The spatial overlap between highly suitable zones and the distribution of modified landscapes by human use suggests that there is a close relationship of A. aculeata with human settlements (Figure 4B). Also the abundancy of populations of Panama and Costa Rica maybe related to tree cover, with 67.5% and 61.9% respectively. In contrast, countries like El Salvador and Guatemala, with higher proportions of croplands (12.6% and 7.5%, respectively) and built areas (11.4% and 6.4%, respectively), display fragmented landscapes that may restrict dispersal and promote genetic differentiation (Table 2). It is important to note that Guatemala, El Salvador, Honduras, and Nicaragua have the lowest tree cover, the highest levels of habitat fragmentation and urbanization in the Isthmus, and relatively weak environmental policies. Rangelands, which dominate in Nicaragua (33.2%) and Honduras (35.6%), could function as intermediate habitats maintaining partial connectivity, although their effectiveness likely depends on the intensity of anthropogenic pressure and land conversion (Table 2). These patterns broadly align with niche model predictions, indicating that regions with more continuous natural vegetation are also those with higher genetic cohesion. Together, the patterns of genetic structure, admixture, and environmental suitability reveal a dynamic biogeographic history for A. aculeata in Central America, shaped by both biogeographic barriers and contemporary landscape configurations.
Discussion
The geological patterns and processes of Central America has profoundly influenced the biogeographic history of Neotropical flora, while population genomics seeks to uncover the microevolutionary processes that structure, connect, and shape populations through shared evolutionary histories. Central America, a globally recognized biodiversity hotspot, offers a unique context to explore these dynamics. In this study, we used the Neotropical palm A. aculeata as a model to investigate how the genetic diversity of a widely distributed lowland plant species is organized across the isthmus. This work presents the first comprehensive genomic survey of an open-canopy, lowland plant species across the entire Central American corridor, employing SNP markers to evaluate genome-wide diversity and ecological niche modelling. In the following sections, we discuss our key findings on the population structure of A. aculeata, emphasizing their evolutionary implications and potential applications for conservation and breeding strategies.

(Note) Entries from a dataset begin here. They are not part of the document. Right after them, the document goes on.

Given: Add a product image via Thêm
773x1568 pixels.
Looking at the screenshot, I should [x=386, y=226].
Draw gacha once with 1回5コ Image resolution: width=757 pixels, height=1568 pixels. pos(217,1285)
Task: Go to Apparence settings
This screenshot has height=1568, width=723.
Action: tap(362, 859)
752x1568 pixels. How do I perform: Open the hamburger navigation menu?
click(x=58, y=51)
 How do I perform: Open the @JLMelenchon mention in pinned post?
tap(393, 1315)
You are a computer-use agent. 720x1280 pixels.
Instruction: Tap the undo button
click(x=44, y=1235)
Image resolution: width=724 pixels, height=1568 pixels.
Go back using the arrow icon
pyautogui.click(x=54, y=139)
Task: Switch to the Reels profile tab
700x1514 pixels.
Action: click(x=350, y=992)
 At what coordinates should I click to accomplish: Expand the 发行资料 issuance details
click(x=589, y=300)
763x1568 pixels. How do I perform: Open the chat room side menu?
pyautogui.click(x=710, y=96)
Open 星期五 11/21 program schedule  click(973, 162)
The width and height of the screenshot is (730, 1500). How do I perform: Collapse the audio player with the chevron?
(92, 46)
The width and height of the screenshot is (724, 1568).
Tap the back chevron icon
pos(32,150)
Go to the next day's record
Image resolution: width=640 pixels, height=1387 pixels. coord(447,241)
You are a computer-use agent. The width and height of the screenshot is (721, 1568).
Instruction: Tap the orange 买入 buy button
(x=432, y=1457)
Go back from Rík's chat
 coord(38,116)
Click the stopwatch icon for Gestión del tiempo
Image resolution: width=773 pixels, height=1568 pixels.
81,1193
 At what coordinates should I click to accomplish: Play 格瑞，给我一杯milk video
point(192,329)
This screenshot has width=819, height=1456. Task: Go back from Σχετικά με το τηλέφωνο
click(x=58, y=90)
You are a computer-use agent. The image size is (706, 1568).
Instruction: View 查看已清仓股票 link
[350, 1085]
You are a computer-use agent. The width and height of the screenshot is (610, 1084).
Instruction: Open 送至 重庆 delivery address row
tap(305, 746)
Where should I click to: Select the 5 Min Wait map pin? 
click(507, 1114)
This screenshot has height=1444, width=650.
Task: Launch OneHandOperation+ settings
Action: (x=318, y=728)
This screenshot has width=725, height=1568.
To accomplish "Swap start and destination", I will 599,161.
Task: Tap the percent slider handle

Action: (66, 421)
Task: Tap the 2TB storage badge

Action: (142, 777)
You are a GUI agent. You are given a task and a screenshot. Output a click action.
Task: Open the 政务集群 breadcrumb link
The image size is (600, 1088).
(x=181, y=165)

Biogeographic patterns and colonization history of A. aculeata in the Isthmus
Acrocomia aculeata inhabit tropical lowlands (0–1300 masl) across Central America. Their habitats shift from moist broadleaf forests to semi-arid environments. Population genomic analyses revealed that the Central American gene pool represents a genetically differentiated lineage from South American populations, likely shaped by historical isolation and limited contemporary gene flow. The Central American gene pool is composed of three major genomic groups and notably, the Nicaraguan Depression and the Talamanca Cordillera (Costa Rica) appear to act as major biogeographic barriers influencing the genetic structure of A. aculeata in the region (Figure 1). Central American populations of A. aculeata shows lower genetic diversity than South American ones, a pattern consistent with its biogeographic history. South America, particularly the Brazilian Shield, is considered the center of origin and long-term diversification for the genus, where large, continuous populations have persisted over evolutionary timescales, maintaining high levels of allelic richness and genetic variation (Díaz et al., 2021; Monge-Castro et al., 2025). Similar patterns in genetic structure and phylogenomic studies are also present in other palms genera such as Chamaedorea, Geonoma (Cano et al., 2022) and other clade species like entomofauna (Cano et al., 2018; Beza-Beza et al., 2021), arthropods (Crews and Esposito, 2020), Squamata (Saldarriaga-Córdoba et al., 2017), Anura (Wang et al., 2008; Mendoza-Henao et al., 2020), ichtyofauna (Matamoros et al., 2015), and parasites (Yisrael et al., 2024).
The origins and diversification of Acrocomia remain uncertain in the Isthmus, though current evidence supports a South American origin, particularly in the tropical lowlands of the Brazilian Cerrado biome (dry broadleaf forests, savannas, and xeric shrublands), 23 million BP ago, where species richness, genetic diversity is higher compared to Central American populations. These patterns suggest a south-to-north radiation across the Neotropics, eventually reaching Central America (Morcote-Ríos and Bernal, 2001), a dispersal dynamic also observed in other Bactridinae palms and tropical plant lineages (Gentry, 1982; Eiserhardt et al., 2011; Pérez-Escobar et al., 2019; Cano et al., 2022).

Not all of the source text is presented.